Et encore de longues minutes passées sur mon devoir… Cousin n°2 a migré vers Cousin n°1, désormais calé devant l’ordinateur portable de ses parents. Le petit dernier, lui, est toujours devant la télé, tandis que les adultes s’occupent et patientent comme ils peuvent. L’attente a l’air bien longue pour tout le monde, à vrai dire. Puis je mets fin à toute lutte intellectuelle. 20h16.

Table

L’odeur des noix de Saint-Jacques au curry embaume déjà toute la maison, désormais plus calme. La télé est éteinte, et je vais m’isoler dans une chambre. J’ai besoin d’une pause, de me ressourcer un peu avant le repas. Trop de monde, trop de bruits, trop d’odeurs à venir. Mon esprit vagabonde, dans les maisons des autres. Que fait Bidule ? Et Machin ? Et voilà que je pense à lui. Mouais, ce n’était peut-être pas la meilleure des idées, de me vider l’esprit. Il s’est rempli de mauvaises ondes.

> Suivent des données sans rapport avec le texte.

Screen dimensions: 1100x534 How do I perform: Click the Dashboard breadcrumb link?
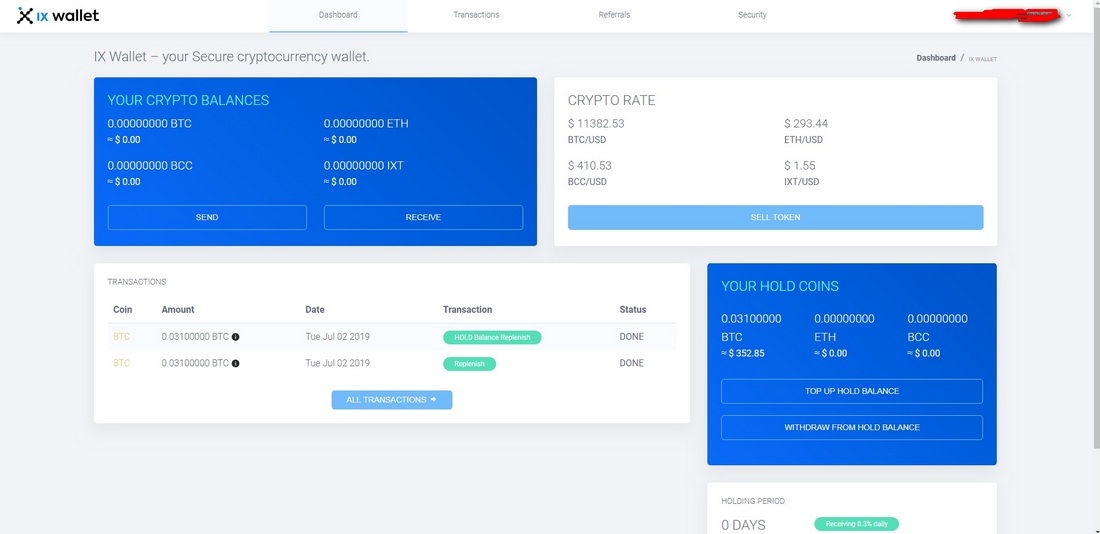(x=936, y=58)
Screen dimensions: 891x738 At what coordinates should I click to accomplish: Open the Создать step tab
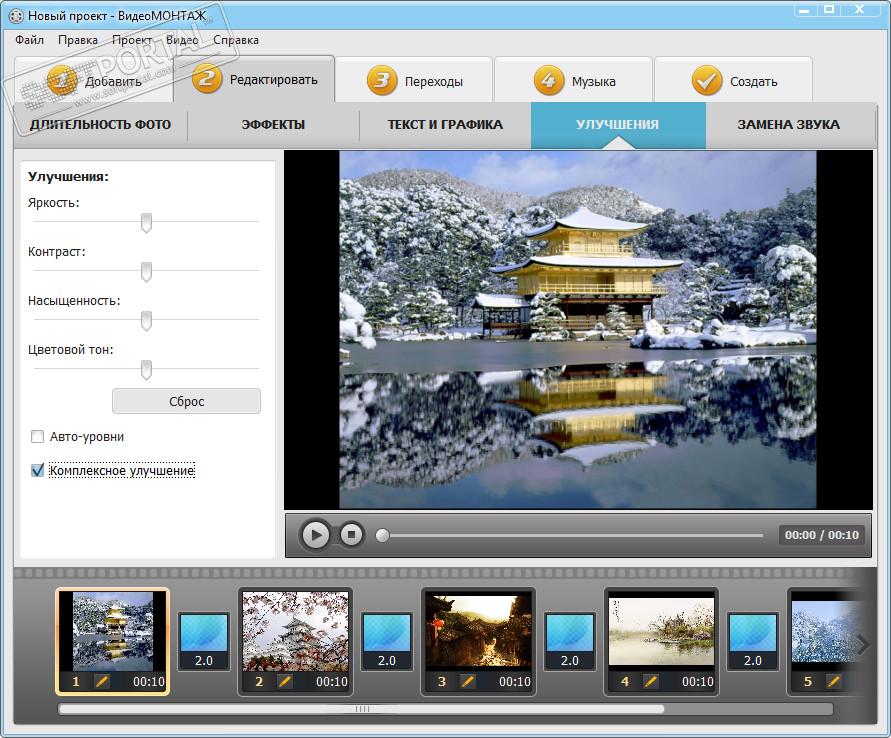coord(734,81)
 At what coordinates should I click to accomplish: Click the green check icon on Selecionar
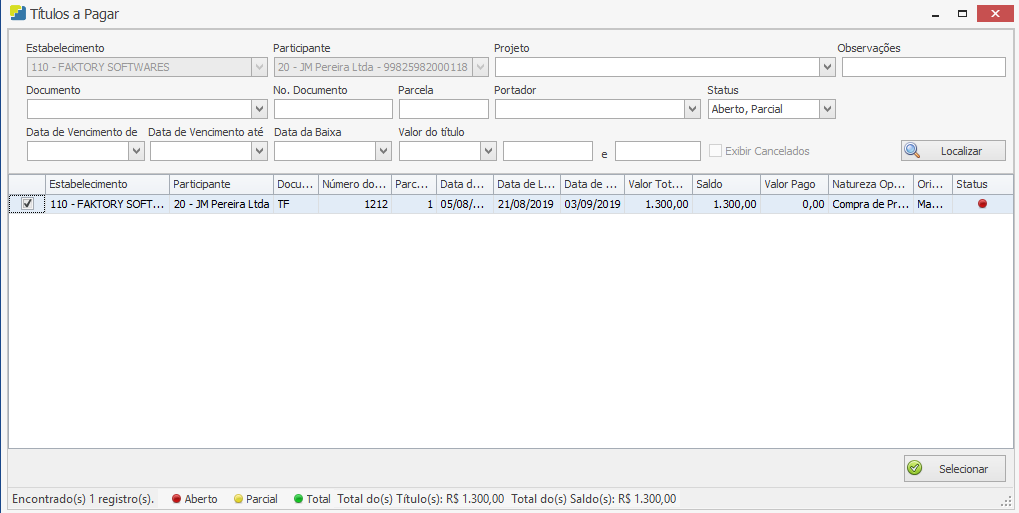pyautogui.click(x=913, y=469)
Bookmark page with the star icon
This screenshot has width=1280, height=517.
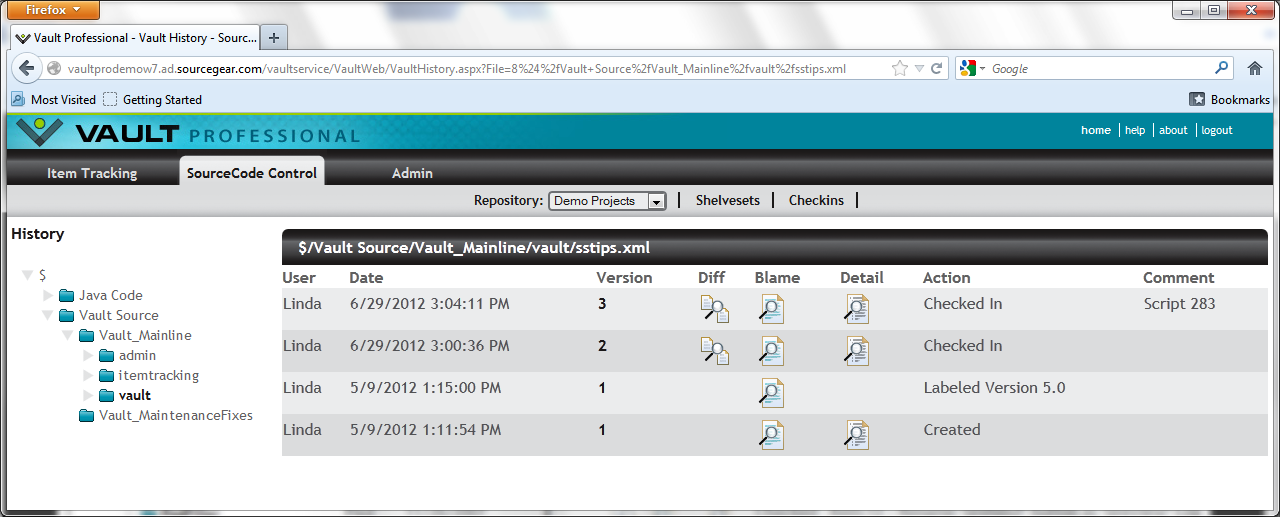pyautogui.click(x=899, y=69)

Pour chasser ces idées sombres, je m’enferme dans la salle de bains pour me préparer. Seulement pour le maquillage – j’ai déjà enfilé ma tenue. Je n’ai pas l’habitude de me peindre le visage ; je n’apprécie pas cette impression de masque collé à la peau ni la perte de temps que cela représente dans une journée déjà trop courte. Mais pour l’occasion, j’ai décidé de faire un effort. Pas très douée, je fais léger, le strict minimum. Assez fière du résultat, je me dis que je pourrais quand même m’atteler à cette tâche plus souvent – ce n’est tout de même pas la mort -, bien que je sache pertinemment que le naturel revient toujours au galop, et que j’abandonnerai l’idée bien assez vite.

Nems

21h32. Ma mère, son copain et mon frère arrivent. Les enfants se retrouvent dans de grandes effusions sonores, les adultes discutent un peu, tandis que mon grand-père réchauffe les nems au crabe dans une poêle. Puis nous passons rapidement à table. Le bal des senteurs continue avec celle du muscat versé au fond des flûtes. Puis les entrées défilent. Soupe chinoise et nems au seitan faits maison pour moi. Et avant même de passer aux plats principaux, le copain de ma mère a déjà lancé la fameuse anecdote soi-disant savante du Père Noël rouge de Coca-Cola. Je m’applique à le corriger : le Père Noël était déjà rouge à la fin du 19ème siècle. Mais non, il ne veut rien entendre ; il a forcément raison : « C’est la faute à Coca, et même que le Père Noël était vert avant, parce que c’était un druide. » Irritant, comme d’habitude. Je zappe et retourne aider en cuisine.

Soupe

Tandis que les autres enchaînent porc aux champignons et aux pousses de bambou, poulet aux cacahuètes et le fameux cari aux noix de Saint-Jacques, mon bol ne se remplit que de riz et de légumes sautés. À ma droite, Cousin n°2 a finalement réquisitionné les baguettes du M. Coca et tente de manger avec ; ça me rappelle de bons souvenirs, de le voir galérer avec ces deux bâtonnets de laque. Moi aussi, je suis passée par cette case-là quand j’étais petite, et que je parvenais encore à saisir la magie de Noël.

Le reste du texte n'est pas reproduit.